France, which has been on lockdown since Oct. 30 to curb the second wave of the pandemic, will see its cinemas, theaters and museum reopen on Dec. 15. French president Emmanuel Macron unveiled some gradual measures to ease the lockdown on Tuesday during a televised address.

“The peak of the second wave of the pandemic has passed. Our efforts, your efforts have paid off,” said Macron. So far, 50,000 people have died from COVID-19 in France.

Starting on Nov. 28, small shops and religious sites will be allowed to reopen. On Dec. 15, theaters, cinemas and museums will reopen but a 9 p.m.-7 a.m. curfew will be restored. A 9 p.m. curfew was previously put in place in mid-October, before the country went into lockdown.

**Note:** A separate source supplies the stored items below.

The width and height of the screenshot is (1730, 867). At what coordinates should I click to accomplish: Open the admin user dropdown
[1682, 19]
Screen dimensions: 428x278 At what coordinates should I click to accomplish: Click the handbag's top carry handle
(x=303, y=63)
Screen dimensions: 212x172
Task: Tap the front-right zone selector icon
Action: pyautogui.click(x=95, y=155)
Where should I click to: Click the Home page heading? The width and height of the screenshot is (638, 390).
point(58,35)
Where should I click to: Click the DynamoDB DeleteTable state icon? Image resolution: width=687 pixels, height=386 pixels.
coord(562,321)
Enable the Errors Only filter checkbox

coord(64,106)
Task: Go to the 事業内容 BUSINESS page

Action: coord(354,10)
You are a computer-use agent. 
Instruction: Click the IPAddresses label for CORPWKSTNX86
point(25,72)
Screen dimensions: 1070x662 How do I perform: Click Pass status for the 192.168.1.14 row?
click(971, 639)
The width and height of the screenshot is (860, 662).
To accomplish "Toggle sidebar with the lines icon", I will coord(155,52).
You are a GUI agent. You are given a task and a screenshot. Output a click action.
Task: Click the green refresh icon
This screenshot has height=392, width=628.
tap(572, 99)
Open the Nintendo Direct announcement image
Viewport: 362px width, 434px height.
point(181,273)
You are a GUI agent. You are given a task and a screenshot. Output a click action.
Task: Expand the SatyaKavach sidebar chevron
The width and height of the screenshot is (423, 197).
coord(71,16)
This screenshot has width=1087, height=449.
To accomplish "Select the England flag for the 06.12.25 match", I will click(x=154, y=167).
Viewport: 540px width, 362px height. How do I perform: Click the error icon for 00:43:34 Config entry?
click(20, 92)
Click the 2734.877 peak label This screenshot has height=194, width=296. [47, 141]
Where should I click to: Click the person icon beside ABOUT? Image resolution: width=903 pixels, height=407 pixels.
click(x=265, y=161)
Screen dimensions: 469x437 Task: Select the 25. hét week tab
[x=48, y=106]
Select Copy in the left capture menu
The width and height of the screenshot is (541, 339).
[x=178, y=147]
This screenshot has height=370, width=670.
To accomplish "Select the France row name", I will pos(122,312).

The lockdown is expected to be loosened even more around Jan. 20. “If the number of cases remains below 5,000 cases per day, gyms and restaurants will be allowed to reopen and the curfew will be pushed,” said Macron. Universities, meanwhile, will stay closed until at least Feb. 4. Until then, all classes will be held virtually.

A number of big French movie releases were expected to bow in theaters during the last quarter of 2020 and have now been pushed to 2021. One of the anticipated releases is Valerie Lemercier’s “Aline,” which is inspired by the life of Celine Dion. Gaumont has pushed the release to March.